Миссис Тирренс укоризненно глянула на господина комиссара и фыркнула. Вся ее умильность, словесная патока куда-то исчезли.

— За намерения не сажают, господин комиссар.

— Верно. А вот за методичное, ежедневное то есть систематическое отравление — то есть намеренное причинение вреда здоровью: телу и (или) рассудку — и судят, и сажают. А, бывает, и казнят. Если вред причинен не одному человеку, а многим.

Старуха захихикала.

— Господин комиссар, да вы сказочник. Я всего лишь готовила вкусные пирожные для состоятельных господ — ну, и всех желающих. Например, этой красивой малютки из провинции.

— И состоятельные господа, будто сговорившись, один за другим — попадали в клинику неврозов. С ужасными диагнозами, кстати, абсолютно разными. Но объединяло их одно — ночные кошмары. Доктор Кларенс Уиллоби — наш местный гений, он лечил их. Успешно, на какое-то время. Потом они вновь покупали ваши «розы» с особой начинкой, и все повторялось. Что скажете?

— Ах, господин комиссар, мне нравится ваша злая сказка, — подмигнула старуха. — Но каковы герои, а?! Сплошные глупцы, недоумки — что мужчины, что женщины. Могли бы и не покупать, делов-то.

— Вот и не могли. Отрава, которую вы туда добавляете, вызывает стойкое привыкание. Продержаться без «кремовых роз» удавалось месяц — не более, я узнавал. У кого-то срок шел на дни и даже на часы. Вы химик и прекрасно понимаете, в чем тут дело.

Было еще одно… препятствие.

Старуха прищурилась: ну-ка, ну-ка!

— Взвинтив цену на пирожные, вы сделали их элитными. Недосягаемыми для простых обывателей. И те, кто их покупал, мысленно раздувались от тщеславия. Как же! Вокруг них отныне царил ореол избранности и, во всех смыслах, очень сладкой тайны. Не ошибусь, если предположу — кое-кто безмерно гордился даже своими кошмарами. Так пресыщенные люди вместо обычной — пресной, как они считают — жизни, рады побывать за гранью. Там, куда другим, менее состоятельным, никогда не заглянуть и одним глазком. Рай то или Ад — какая, по-сути, разница? Лишь бы впечатления были поярче, позажигательней. Так считают эти люди.

— Вы уверены, господин комиссар?

— Абсолютно уверен.

— Деточки мои, малюточки мои, — вновь засюсюкала старуха. — Ну, я же не делала ничего дурного! Просто хотела, чтобы всем — всем-всем-всем, без исключения! — было хорошо. Мне денежки, другим — радость. И никакой скуки, вы правы, господин комиссар! Хи-хи-хи! Видите, какая я добрая женщина, до изумления просто.

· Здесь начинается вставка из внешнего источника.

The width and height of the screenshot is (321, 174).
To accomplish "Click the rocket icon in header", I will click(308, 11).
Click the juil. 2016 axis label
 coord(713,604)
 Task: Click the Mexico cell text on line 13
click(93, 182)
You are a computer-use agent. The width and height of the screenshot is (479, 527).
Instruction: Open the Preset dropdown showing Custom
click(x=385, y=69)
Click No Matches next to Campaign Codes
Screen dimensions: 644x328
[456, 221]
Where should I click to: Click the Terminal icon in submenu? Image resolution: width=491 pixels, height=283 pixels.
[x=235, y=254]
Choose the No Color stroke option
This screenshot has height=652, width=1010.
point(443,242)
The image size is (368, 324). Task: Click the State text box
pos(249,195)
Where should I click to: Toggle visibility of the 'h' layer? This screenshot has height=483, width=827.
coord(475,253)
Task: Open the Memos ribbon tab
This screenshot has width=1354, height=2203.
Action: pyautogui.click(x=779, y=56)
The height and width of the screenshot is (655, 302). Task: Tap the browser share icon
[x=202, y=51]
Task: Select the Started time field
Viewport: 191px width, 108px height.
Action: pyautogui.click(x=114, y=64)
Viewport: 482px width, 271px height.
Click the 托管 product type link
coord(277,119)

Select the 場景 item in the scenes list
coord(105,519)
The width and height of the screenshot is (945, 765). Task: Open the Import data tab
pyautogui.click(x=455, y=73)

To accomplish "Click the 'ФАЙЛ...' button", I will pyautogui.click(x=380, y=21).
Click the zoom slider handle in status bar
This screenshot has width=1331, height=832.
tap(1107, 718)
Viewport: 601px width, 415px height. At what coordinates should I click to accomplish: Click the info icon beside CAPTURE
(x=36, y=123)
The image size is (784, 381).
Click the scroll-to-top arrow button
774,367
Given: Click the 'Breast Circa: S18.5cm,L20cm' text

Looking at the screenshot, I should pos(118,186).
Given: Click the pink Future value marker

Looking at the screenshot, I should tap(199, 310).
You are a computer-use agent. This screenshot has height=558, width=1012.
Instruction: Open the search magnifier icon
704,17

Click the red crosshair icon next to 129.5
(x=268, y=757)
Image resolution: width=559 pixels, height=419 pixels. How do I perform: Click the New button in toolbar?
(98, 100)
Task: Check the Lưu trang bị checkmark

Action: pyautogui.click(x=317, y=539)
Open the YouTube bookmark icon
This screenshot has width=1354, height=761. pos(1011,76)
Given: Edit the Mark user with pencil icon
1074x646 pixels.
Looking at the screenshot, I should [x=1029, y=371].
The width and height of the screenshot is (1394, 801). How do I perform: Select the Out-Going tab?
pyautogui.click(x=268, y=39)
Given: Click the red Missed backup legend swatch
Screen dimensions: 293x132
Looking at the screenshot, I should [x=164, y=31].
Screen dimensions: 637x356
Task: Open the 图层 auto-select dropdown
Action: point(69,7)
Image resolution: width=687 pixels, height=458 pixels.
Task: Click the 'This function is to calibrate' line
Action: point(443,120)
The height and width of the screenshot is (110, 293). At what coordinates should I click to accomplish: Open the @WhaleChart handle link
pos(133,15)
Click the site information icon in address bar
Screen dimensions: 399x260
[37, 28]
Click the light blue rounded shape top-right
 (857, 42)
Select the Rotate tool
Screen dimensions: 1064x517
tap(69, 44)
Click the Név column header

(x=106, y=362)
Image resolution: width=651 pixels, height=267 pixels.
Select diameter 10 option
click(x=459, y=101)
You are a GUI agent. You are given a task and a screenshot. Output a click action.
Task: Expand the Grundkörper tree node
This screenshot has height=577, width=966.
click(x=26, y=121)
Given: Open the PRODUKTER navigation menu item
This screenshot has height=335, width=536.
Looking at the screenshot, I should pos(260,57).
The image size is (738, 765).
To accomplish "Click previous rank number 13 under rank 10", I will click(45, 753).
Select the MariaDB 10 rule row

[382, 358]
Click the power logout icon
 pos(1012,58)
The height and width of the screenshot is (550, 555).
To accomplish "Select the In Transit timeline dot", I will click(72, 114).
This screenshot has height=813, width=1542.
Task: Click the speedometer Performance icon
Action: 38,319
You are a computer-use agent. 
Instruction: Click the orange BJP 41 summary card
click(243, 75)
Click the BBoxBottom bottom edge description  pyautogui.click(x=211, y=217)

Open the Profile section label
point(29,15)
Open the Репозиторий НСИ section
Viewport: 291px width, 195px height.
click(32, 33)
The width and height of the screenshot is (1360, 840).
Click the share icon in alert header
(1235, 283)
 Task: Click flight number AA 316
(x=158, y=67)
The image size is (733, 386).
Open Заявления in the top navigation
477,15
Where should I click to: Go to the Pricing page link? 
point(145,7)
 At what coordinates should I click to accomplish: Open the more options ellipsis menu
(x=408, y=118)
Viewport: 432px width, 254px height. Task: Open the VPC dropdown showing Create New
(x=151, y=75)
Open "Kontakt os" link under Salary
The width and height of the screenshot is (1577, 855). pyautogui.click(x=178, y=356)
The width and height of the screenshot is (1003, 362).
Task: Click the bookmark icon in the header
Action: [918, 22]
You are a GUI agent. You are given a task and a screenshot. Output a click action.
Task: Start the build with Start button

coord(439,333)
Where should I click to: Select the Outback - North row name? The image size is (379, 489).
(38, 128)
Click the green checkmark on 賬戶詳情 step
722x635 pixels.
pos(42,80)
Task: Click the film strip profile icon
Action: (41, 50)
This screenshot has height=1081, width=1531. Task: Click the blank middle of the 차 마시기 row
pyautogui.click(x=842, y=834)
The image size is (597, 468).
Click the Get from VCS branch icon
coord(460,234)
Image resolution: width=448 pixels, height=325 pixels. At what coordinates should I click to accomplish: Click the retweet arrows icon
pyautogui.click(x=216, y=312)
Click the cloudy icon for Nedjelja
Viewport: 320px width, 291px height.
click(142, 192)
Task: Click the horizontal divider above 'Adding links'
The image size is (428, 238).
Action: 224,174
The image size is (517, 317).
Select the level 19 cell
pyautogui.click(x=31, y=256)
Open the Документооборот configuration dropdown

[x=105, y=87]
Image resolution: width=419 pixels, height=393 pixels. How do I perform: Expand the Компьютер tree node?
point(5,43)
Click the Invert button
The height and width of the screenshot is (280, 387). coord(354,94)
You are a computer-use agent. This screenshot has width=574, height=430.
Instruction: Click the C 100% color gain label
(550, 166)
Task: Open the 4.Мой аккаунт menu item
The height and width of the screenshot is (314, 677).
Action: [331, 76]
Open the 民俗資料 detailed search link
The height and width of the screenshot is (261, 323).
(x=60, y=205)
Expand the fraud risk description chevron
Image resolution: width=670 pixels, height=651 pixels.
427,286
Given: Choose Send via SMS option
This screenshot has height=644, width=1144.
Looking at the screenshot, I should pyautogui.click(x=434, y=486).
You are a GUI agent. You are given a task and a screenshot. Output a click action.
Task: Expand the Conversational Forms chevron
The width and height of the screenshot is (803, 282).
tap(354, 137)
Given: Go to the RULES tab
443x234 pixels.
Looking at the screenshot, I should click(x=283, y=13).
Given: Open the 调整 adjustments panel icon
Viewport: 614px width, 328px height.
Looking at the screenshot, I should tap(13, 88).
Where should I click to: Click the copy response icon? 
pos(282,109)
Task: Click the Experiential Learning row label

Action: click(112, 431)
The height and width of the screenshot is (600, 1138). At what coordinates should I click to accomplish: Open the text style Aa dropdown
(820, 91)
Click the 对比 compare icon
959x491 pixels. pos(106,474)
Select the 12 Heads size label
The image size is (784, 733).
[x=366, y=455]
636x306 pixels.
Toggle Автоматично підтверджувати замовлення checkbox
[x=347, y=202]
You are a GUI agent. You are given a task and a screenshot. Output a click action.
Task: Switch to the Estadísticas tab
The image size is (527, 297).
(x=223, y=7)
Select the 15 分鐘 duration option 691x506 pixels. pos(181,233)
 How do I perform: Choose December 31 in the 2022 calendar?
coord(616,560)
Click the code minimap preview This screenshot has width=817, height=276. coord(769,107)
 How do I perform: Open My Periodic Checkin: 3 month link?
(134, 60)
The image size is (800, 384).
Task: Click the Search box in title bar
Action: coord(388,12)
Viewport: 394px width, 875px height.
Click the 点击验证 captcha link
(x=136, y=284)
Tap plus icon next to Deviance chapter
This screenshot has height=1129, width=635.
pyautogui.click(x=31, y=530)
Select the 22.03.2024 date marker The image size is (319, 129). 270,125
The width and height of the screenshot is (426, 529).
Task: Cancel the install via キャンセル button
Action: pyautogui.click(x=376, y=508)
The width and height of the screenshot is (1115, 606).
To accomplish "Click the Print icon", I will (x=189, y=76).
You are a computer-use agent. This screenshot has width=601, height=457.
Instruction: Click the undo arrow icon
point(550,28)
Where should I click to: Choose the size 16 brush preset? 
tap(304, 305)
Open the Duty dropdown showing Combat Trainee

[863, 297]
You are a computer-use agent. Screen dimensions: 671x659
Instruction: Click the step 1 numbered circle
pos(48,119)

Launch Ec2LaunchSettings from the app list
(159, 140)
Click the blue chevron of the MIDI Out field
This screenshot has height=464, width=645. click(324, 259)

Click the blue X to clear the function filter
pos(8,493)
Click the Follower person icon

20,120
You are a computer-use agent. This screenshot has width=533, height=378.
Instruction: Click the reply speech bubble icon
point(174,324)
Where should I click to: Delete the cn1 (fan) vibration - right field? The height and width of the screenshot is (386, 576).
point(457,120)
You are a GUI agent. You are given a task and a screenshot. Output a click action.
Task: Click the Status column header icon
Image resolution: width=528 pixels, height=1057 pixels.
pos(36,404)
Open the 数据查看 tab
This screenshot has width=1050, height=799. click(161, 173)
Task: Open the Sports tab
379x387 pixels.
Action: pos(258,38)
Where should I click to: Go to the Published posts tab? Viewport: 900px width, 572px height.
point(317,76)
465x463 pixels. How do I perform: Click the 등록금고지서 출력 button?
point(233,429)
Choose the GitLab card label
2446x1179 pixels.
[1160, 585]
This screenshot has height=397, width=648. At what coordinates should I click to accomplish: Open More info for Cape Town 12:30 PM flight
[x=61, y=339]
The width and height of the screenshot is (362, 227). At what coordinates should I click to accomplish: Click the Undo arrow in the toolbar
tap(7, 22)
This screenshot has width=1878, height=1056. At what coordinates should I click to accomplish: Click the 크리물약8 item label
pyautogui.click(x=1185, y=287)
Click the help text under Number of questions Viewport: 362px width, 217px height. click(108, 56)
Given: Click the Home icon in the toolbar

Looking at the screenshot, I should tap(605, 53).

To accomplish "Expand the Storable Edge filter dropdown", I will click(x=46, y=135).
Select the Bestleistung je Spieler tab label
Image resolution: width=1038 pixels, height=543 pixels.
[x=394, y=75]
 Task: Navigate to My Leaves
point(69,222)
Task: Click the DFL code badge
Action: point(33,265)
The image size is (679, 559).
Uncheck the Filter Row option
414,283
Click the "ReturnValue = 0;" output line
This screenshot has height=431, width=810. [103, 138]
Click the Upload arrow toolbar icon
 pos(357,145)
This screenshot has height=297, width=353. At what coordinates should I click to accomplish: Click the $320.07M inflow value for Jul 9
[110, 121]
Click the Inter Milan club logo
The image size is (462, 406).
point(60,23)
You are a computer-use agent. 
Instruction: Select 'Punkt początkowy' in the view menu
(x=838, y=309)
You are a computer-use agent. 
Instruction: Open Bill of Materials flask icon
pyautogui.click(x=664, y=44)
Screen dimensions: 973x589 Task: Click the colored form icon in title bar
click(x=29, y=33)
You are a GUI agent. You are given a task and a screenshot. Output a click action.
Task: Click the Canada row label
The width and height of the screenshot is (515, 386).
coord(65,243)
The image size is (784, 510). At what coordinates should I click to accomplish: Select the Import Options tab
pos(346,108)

— Сами себе не удивляетесь? — поддел ее Фома.

— Каждое утро, господин комиссар!

Фома вспомнил ползающих по его столу червей и хмыкнул. Ну-ну!

— Радость, говорите?

Старуха уставилась на него немигающими глазами и улыбнулась. Попробовали, значит. Хи-хи-хи!

— Это вам, господин комиссар, просто не повезло. Я-то всех предупреждаю — сначала о приятном думайте. А уж потом кусайте. И не наоборот. Ни в коем случае, не наоборот! Вот так, деточки мои, малюточки мои, вот так!

— Странно, что вы не предупредили об этом свою покойную дочь и зятя. Пятнадцать лет назад, когда ездили навещать их в Португалию, — прищурился господин комиссар. — Глядишь, и никакой автокатастрофы и не было бы. Или вам как раз это и требовалось… а, миссис Тирренс?

Миссис Тирренс удивленно подняла брови: как, вы и до этого докопались уже? Браво, господин комиссар! А только все равно зря, зря.

— Доказательства моей вины, я полагаю, вы не нашли? — усмехнулась старуха. — Иначе вы со мной совсем по-другому бы разговаривали, правда, господин комиссар?

Фома кивнул: увы, правда.

— И, чтобы никто и никогда не узнал эту самую правду — вы, миссис Тирренс, похоронили тела дочери и зятя в Порталегри. По неизвестным причинам, ваша португальская родня не захотела проводить расследование.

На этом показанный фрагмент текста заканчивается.